Harold Allan Wilson (22 January 1885 - 17 May 1932) was an English runner. Born in Horncastle, Lincolnshire, he was a member of the Hallamshire Harriers in Sheffield. He competed at the 1908 Summer Olympics in London and won a team gold in the 3 mile and an individual silver in the 1500 metres race. He was the first man to run a sub four minute 1,500 metres, with a time of 3:59.8 in May 1908.

Wilson became the National 1 mile champion after winning the AAA Championships title at the 1908 AAA Championships.

At the 1908 Olympics, Wilson won his 1500 m semi-final in a time of 4:11.4; his time in the final was 4:03.6, fractions of a second behind Melvin Sheppard.
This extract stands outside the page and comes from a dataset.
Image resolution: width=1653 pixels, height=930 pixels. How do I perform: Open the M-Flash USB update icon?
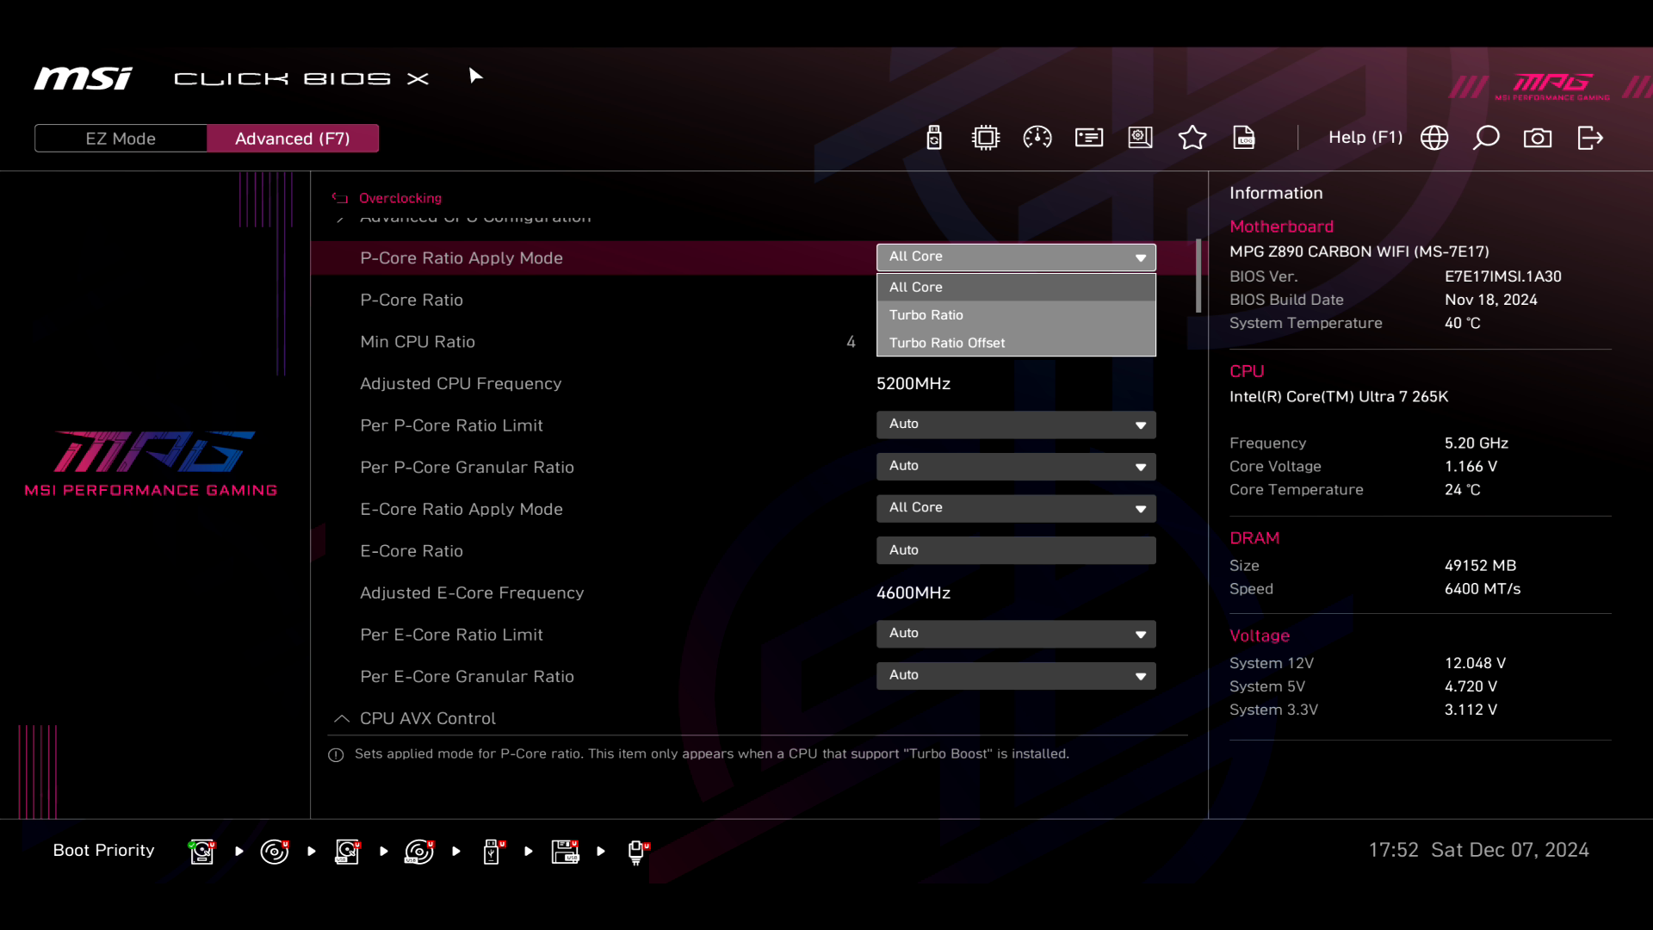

He was also part of Britain's five-man gold medal-winning team in the three-mile race. He was Britain's fourth man home in fifth place overall. His teammates were Archie Robertson, Norman Hallows, Joe Deakin and William Coales.

The following year, Wilson was in Queens, New York, competing alongside Sheppard. He spent the 1909 season in the U.S. and was considered one of the best mile runners. The same year, he turned professional and raced in Australia and South Africa. On 29 November 1915, he enlisted as a private in the West Yorkshire Regiment, serving overseas during World War I. He later emigrated to South Africa, where he died in 1932 aged 47.